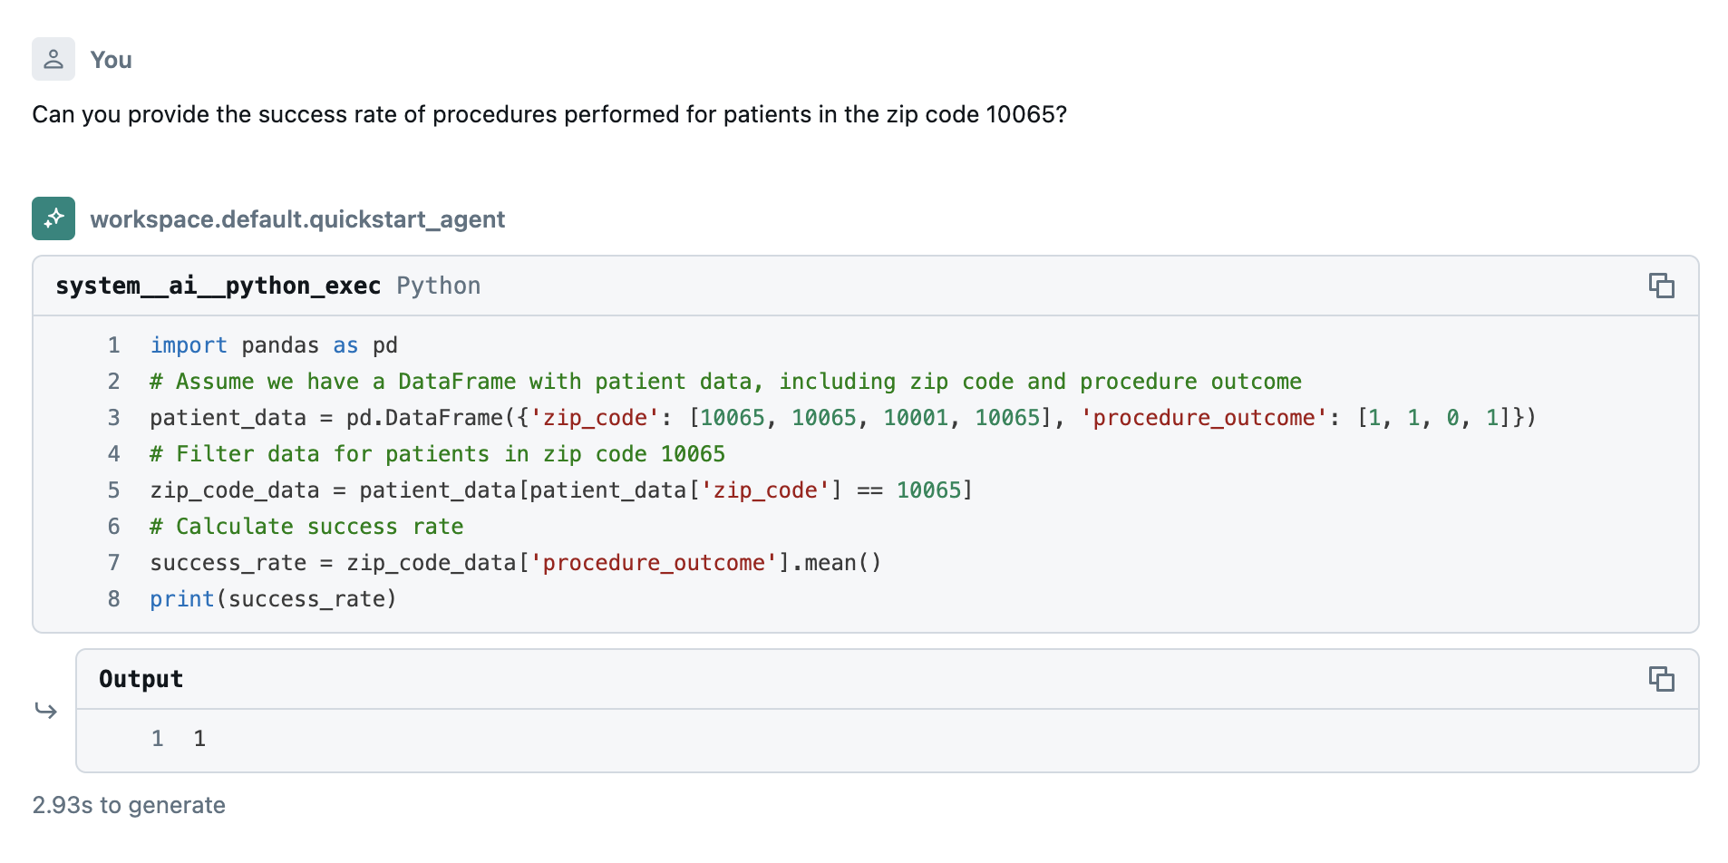Click the print(success_rate) line
Image resolution: width=1728 pixels, height=863 pixels.
(273, 599)
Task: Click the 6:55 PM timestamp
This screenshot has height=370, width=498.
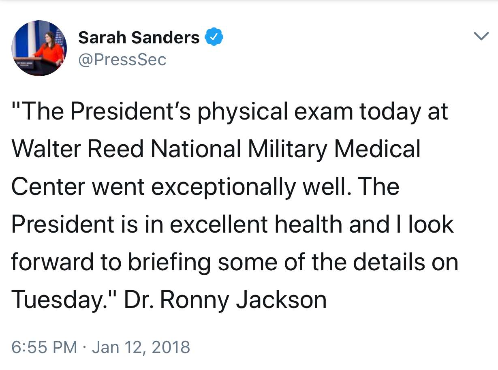Action: tap(44, 347)
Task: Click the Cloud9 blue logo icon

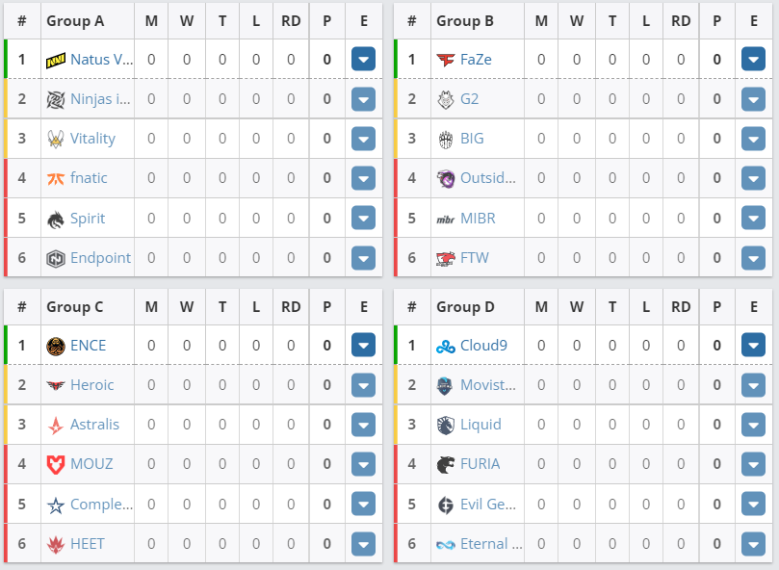Action: click(x=446, y=347)
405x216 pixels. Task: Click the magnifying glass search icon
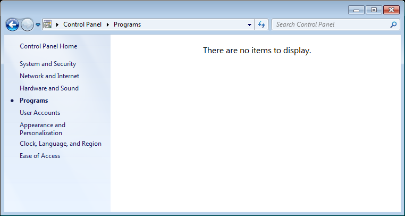click(x=393, y=24)
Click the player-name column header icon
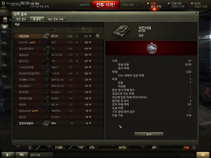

⁂

Set down exactly, line for line, the data from the line that contains "Task: Click the 6:55 PM timestamp" through its last line, keeping pictures out.

Task: Click the 6:55 PM timestamp
This screenshot has height=370, width=498.
Action: tap(44, 347)
Task: Click the Cloud9 blue logo icon

Action: click(x=446, y=347)
405x216 pixels. Task: Click the magnifying glass search icon
click(x=393, y=24)
Click the player-name column header icon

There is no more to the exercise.